[DCRB-L] WG2: transcription position paper

Deborah J. Leslie dcrb-l@lib.byu.edu
Thu, 6 Feb 2003 14:35:30 -0500


Also see formatted version at: www.folger.edu/bsc/dcrb/wg2hillyard.doc

WG2: Transcription of Early Letter Forms
Brian Hillyard


{This is the first of two or possibly three position papers for this working group—DJL}

I should explain that quite deliberately I have not gone back through the archives on  this since at this stage I wanted to avoid getting bogged down in arguments.  What I’ve tried to do is to assemble as much relevant data as I could, and then at the very end I’ve indicated where I think all this data leads us.

 Transcription as used in implementing DCRB requires instructions covering
•	which words are transcribed (i.e. permitted omissions)
•	the order in which words are transcribed (i.e. transposition issues)
•	what punctuation is transcribed
•	how characters themselves are transcribed
This paper tackles the fourth group of instructions, i.e. how on a character-by-character level text  from areas 2, 4, 6  is transcribed in a catalogue record, but it doesn’t tackle this comprehensively – I’ve concentrated on the I/J and U/V issue.

RELEVANT DATA 

(1)  In the context of shared MARC cataloguing it is not possible (or at least practicable) for characters to be faithfully transcribed in all cases.  Examples of what cannot be faithfully transcribed are: 
•	the contractions and ligatures of 16th- or 17th-century Greek fonts (even if a modern Greek character set is being used)
•	upsidedown (“turned”) letters
•	“v”s filed down and used side by side to represent “w” (i.e. two pieces of type for one letter)
•	more widely a whole range of extremely common ligatures (e.g. “ct”), though there are some (e.g. “æ”) that can be transcribed

(2)  In addition, while there is no technical problem with transcribing uppercase letters, it is a well-established convention across the whole of cataloguing that when transcribing for a catalogue record the use of uppercase or lowercase is determined by the current conventions of the language concerned and not by the use of uppercase or lowercase as found in the book.  It is very important to note this: it is nothing to do with the difficulty of accurately transcribing in lowercase or uppercase as required, but rather is done for readability, esthetics, etc.  Similarly in 4D2 the normal approach to roman numerals is “change them to arabic numerals unless they are erroneous or misprinted”.

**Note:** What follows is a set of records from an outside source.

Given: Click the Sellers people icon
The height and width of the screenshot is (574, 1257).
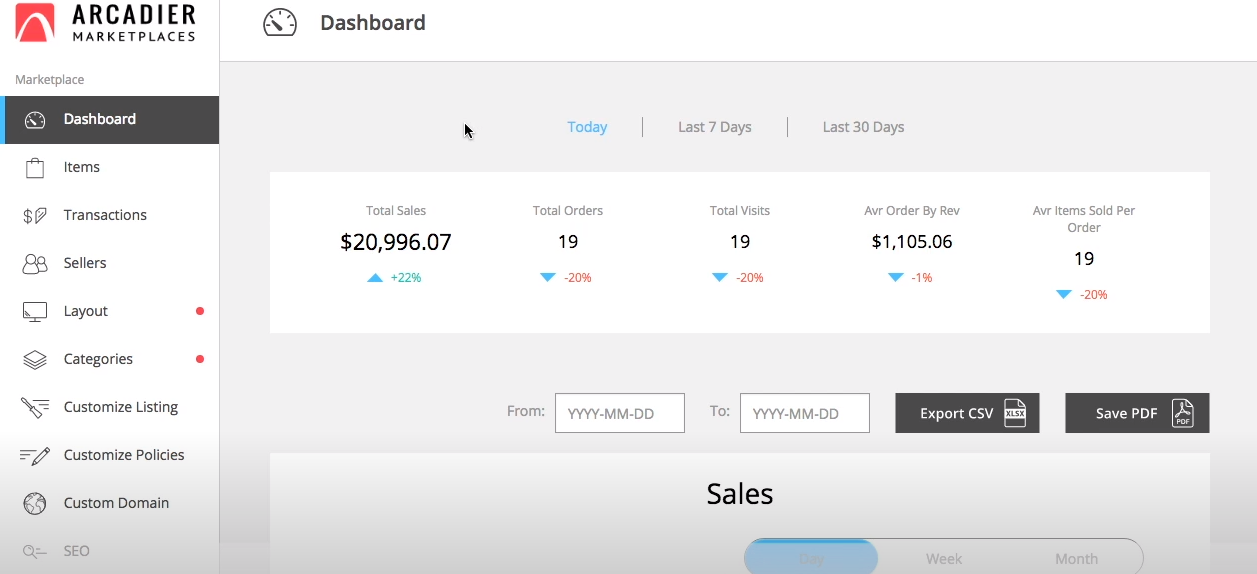Looking at the screenshot, I should pyautogui.click(x=35, y=263).
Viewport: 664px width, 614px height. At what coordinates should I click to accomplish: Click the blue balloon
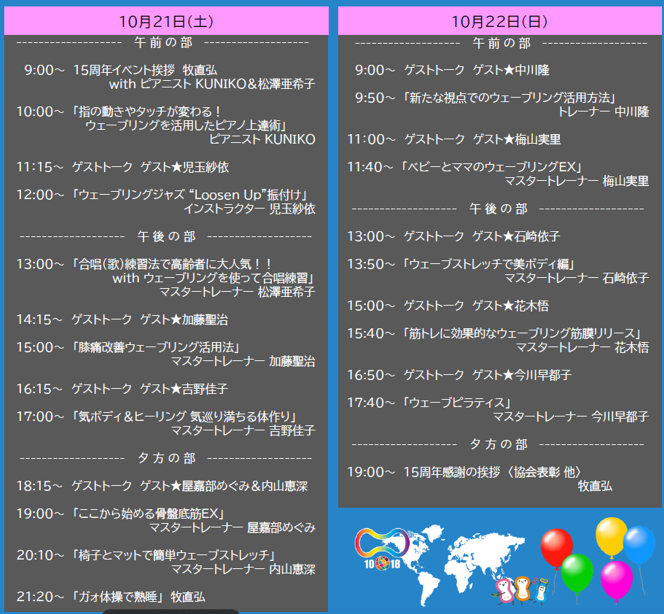click(640, 545)
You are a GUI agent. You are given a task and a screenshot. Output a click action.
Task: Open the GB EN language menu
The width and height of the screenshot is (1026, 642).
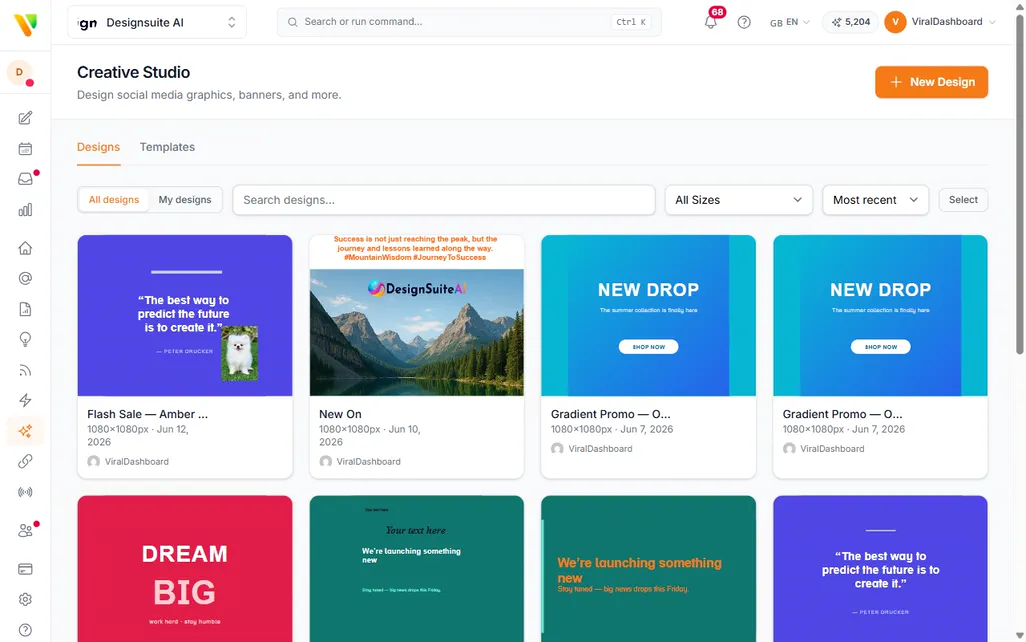[789, 22]
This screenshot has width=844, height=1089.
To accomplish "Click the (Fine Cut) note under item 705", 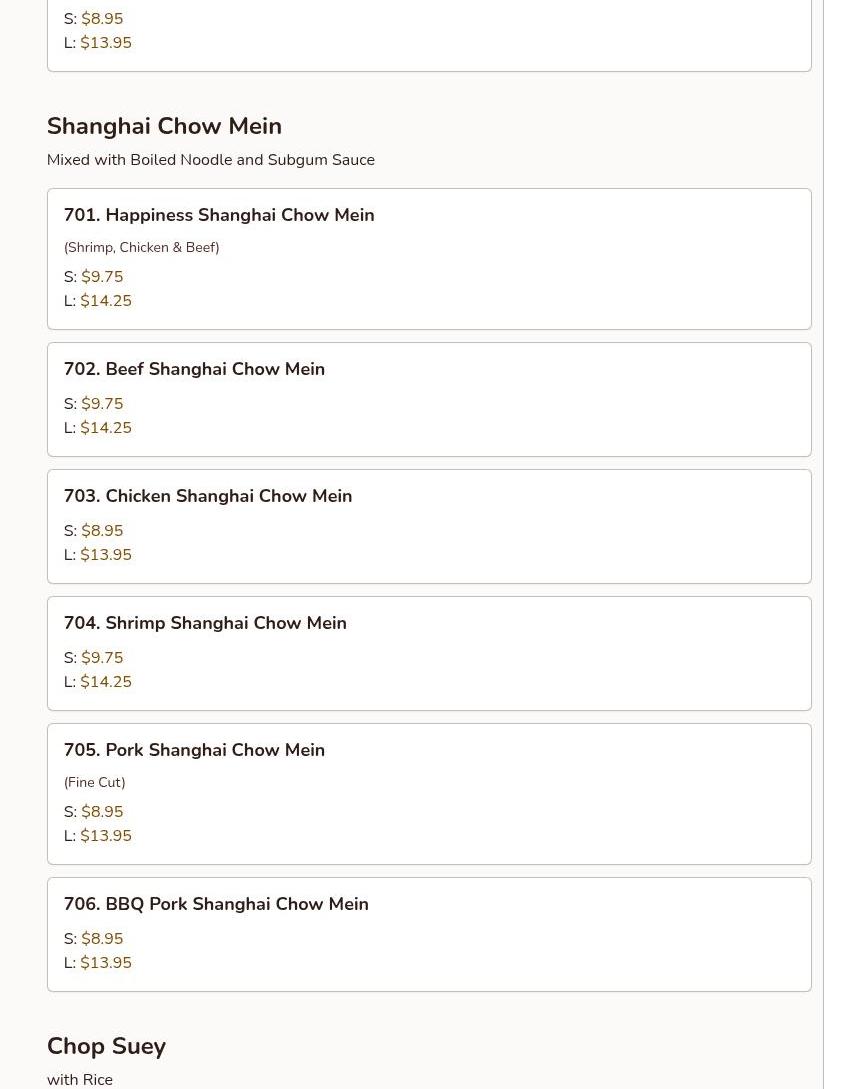I will pos(94,782).
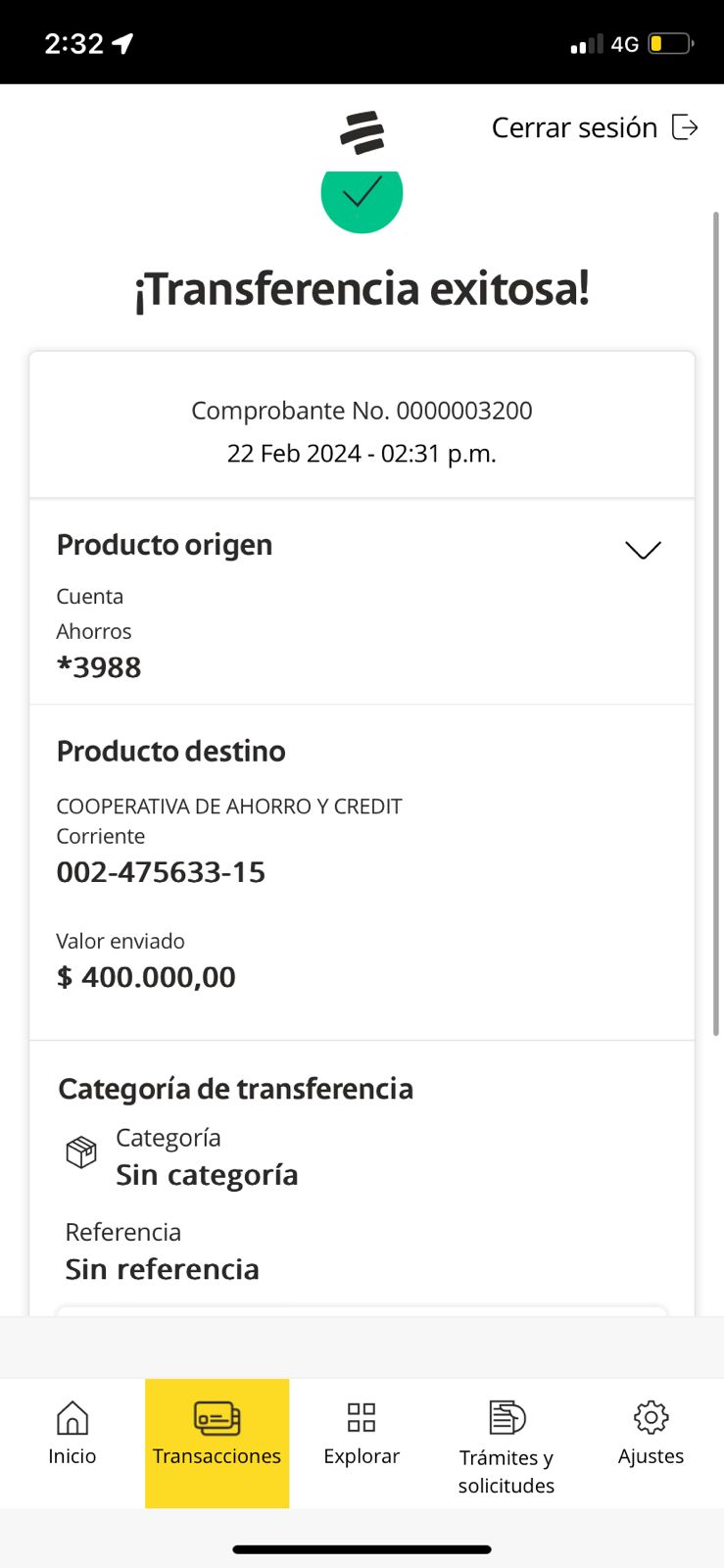Tap the green success checkmark icon
Screen dimensions: 724x1568
pos(362,195)
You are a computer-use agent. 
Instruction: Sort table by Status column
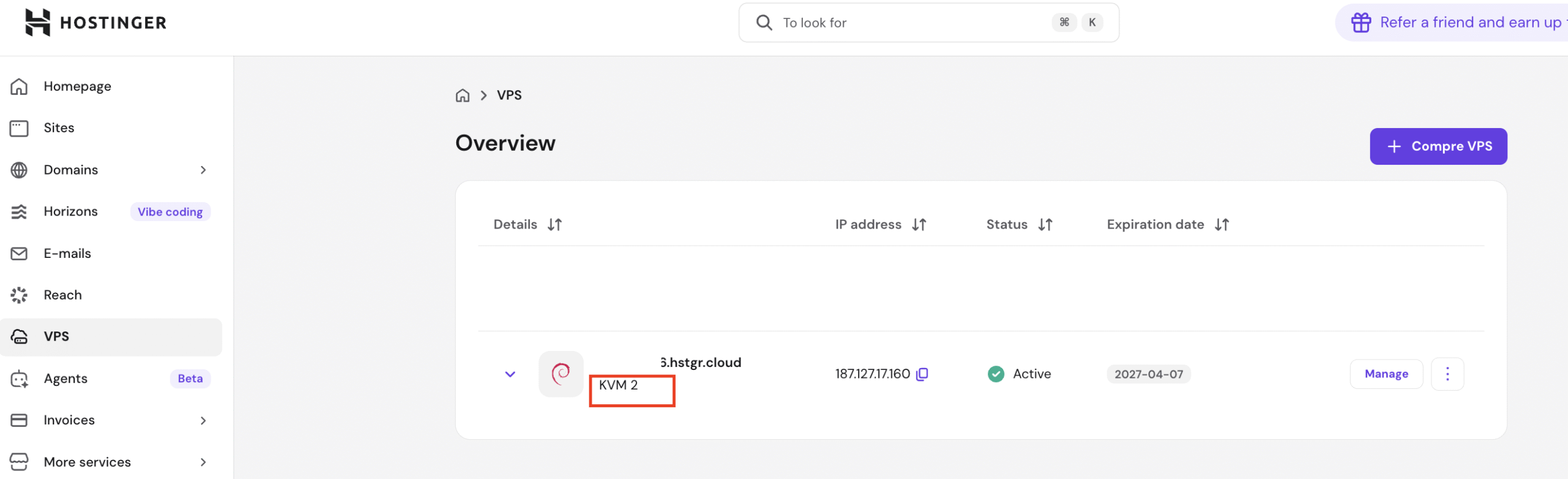tap(1045, 225)
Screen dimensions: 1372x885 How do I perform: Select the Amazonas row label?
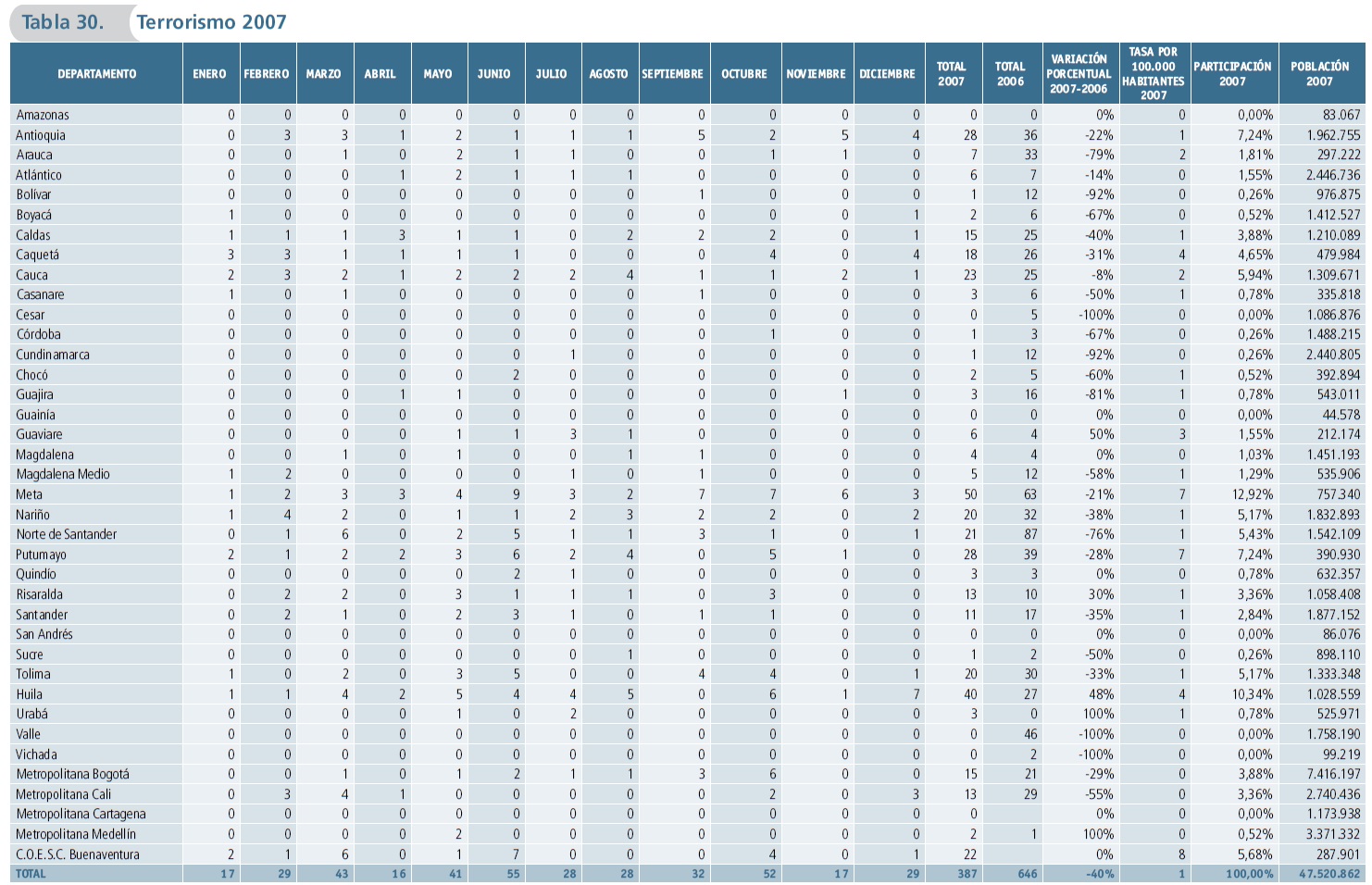43,115
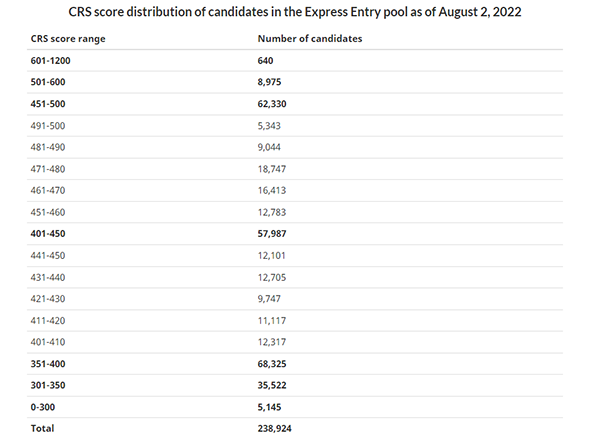
Task: Select the 411-420 score range cell
Action: [x=51, y=320]

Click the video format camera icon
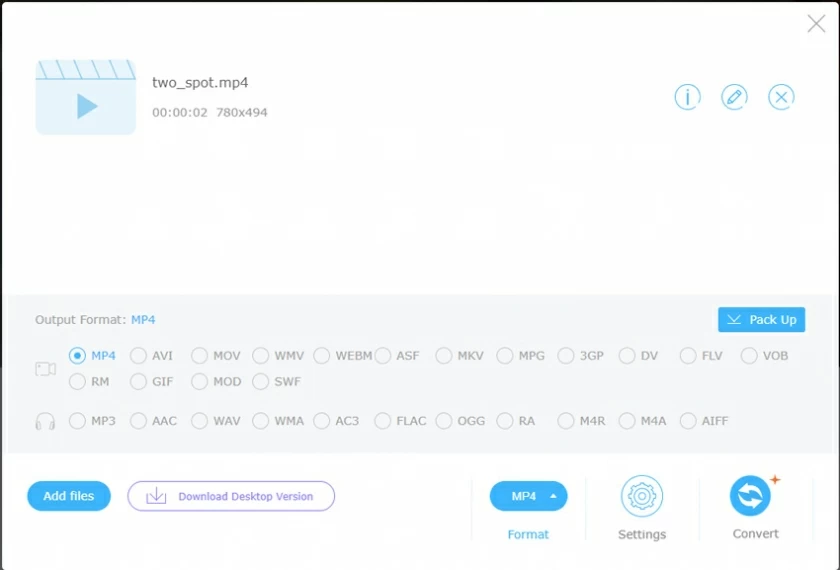click(45, 369)
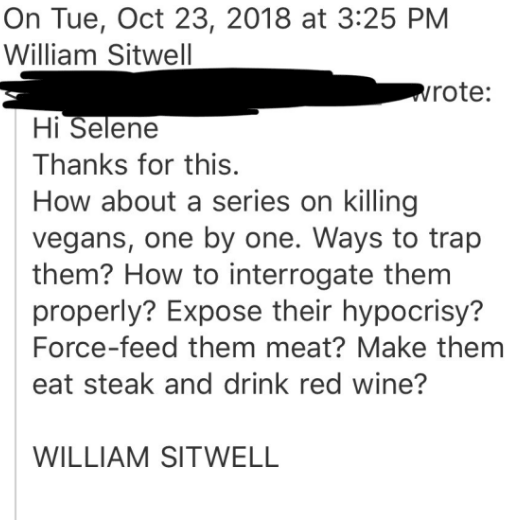Click the greeting Hi Selene
This screenshot has width=520, height=529.
tap(95, 129)
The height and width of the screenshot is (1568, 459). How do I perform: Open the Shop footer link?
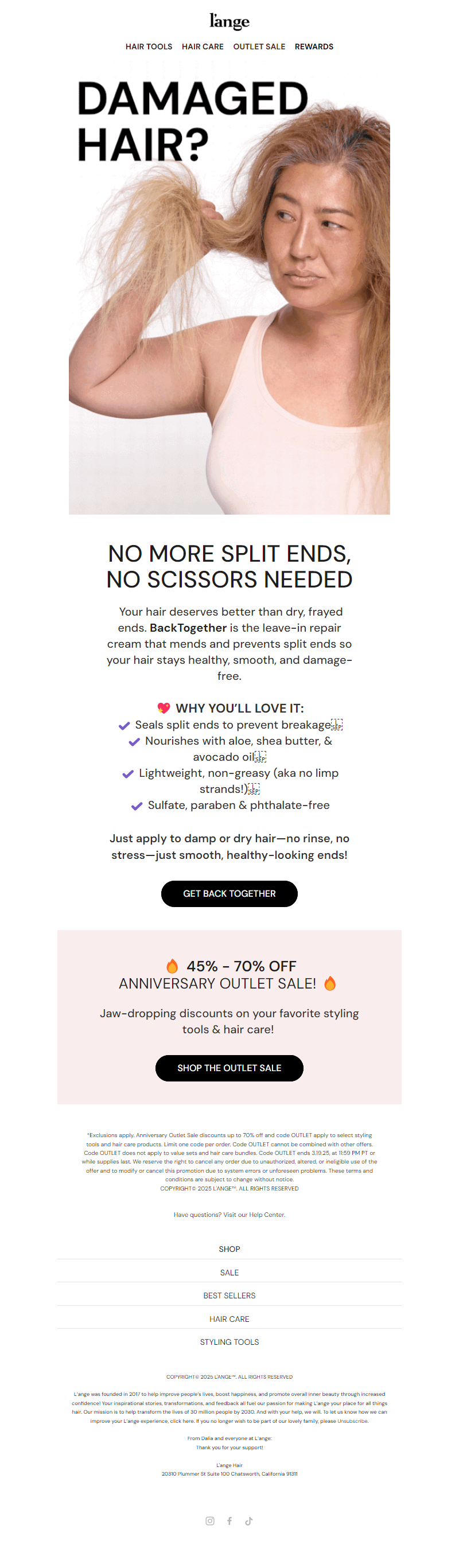tap(230, 1249)
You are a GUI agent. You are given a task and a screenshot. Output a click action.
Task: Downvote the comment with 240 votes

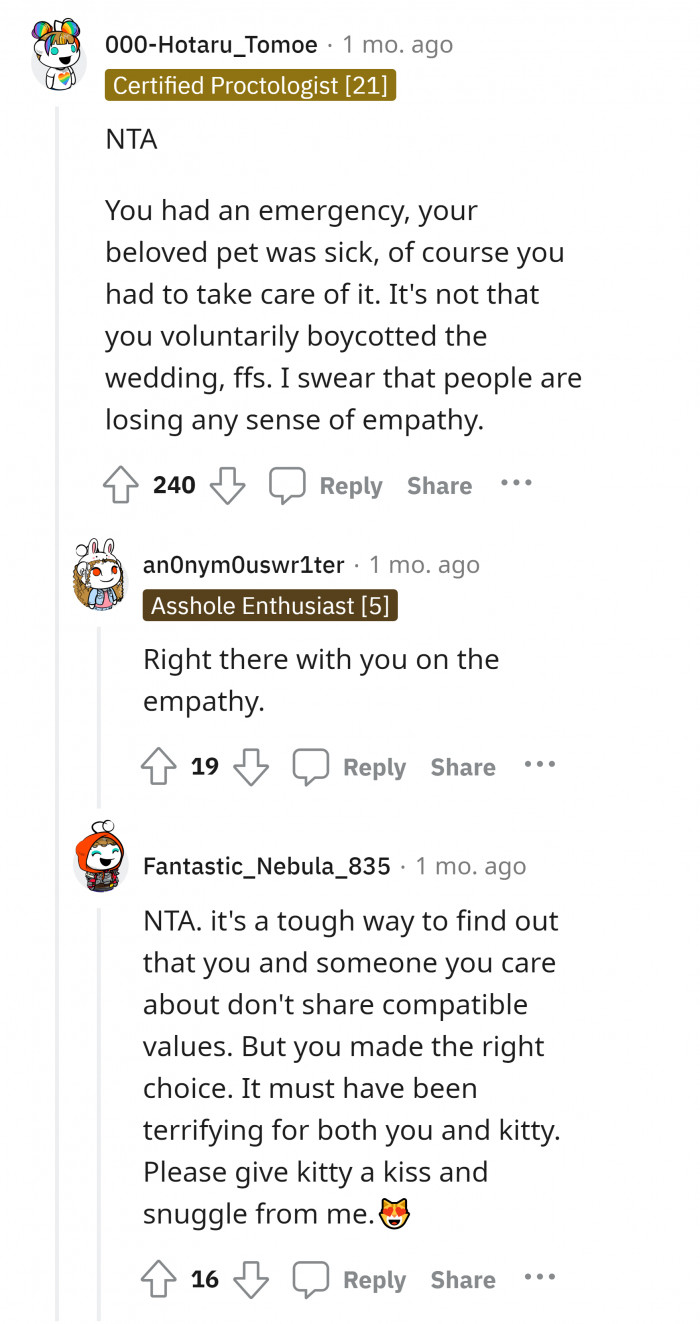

(3)  It follows from (1) and (2) that sometimes parts of the transcription will not be transcription at all as they will include
•	many lowercase letters used to transcribe their uppercase equivalents and, though less often, uppercase letters used to transcribe their lowercase equivalents (though on this see ISBD(A) as mentioned in para (9) below).  The only reason for doing this is to make it more “comfortable” for us to read.  This procedure is carried out completely silently.
•	modern forms of letters in place of earlier forms: e.g. modern “s” for the earlier character known as a long “s”, and all ligatures that are not invariable in modern usage.   Square brackets are not used, and it seems to be normal not to make notes about this.  This practice is simply adopting a pragmatic stance (this seems to me to be slightly different from reflecting the intention of the printer since he was not using the one character intending it to stand for the other).
•	 “w” for “vv” when two “v”s have been filed down to represent “w” or “hand” for “hand” with the “n” printed upside down.  In these cases the transcription will reflect the intention of the printer.  Square brackets are not used, and it seems to be normal not to make notes about this.
•	initial letters of words where the printer has left a blank space for an illuminator.  0G instructs – rather oddly  – that in these cases there should be notes but no square brackets.  
•	characters within square brackets for a variety of purposes from expanding contractions (e.g. “amico[rum]”) to giving a whole word in place of an abbreviation (e.g. “[et]” for an abbreviation signifying that)
In some of these cases notes could be made, but I think that to insist on notes in all the above cases would be found unacceptable

(4)  It is a fact that in some printing locations and in all or part of some earlier centuries (e.g. the 16th century) the letters “u” and “v” were regarded as two ways of printing the same letter, and that the practice was to use V anywhere in a word when uppercase was being used but “v” at the beginning of a word and “u” medially when lowercase was being used.  It follows from the convention described in (2) above that a cataloguer will sometimes convert uppercase V to a lowercase equivalent.  If a cataloguer followed what “the man on the street” would regard as normal conversion procedure (i.e. “a” for “A”, “b” for “B”, and so on), when he came to transcribe  “V” as “v”, he would not always end up with what the printer would himself have printed in lowercase (sometimes “u”, sometimes “v”).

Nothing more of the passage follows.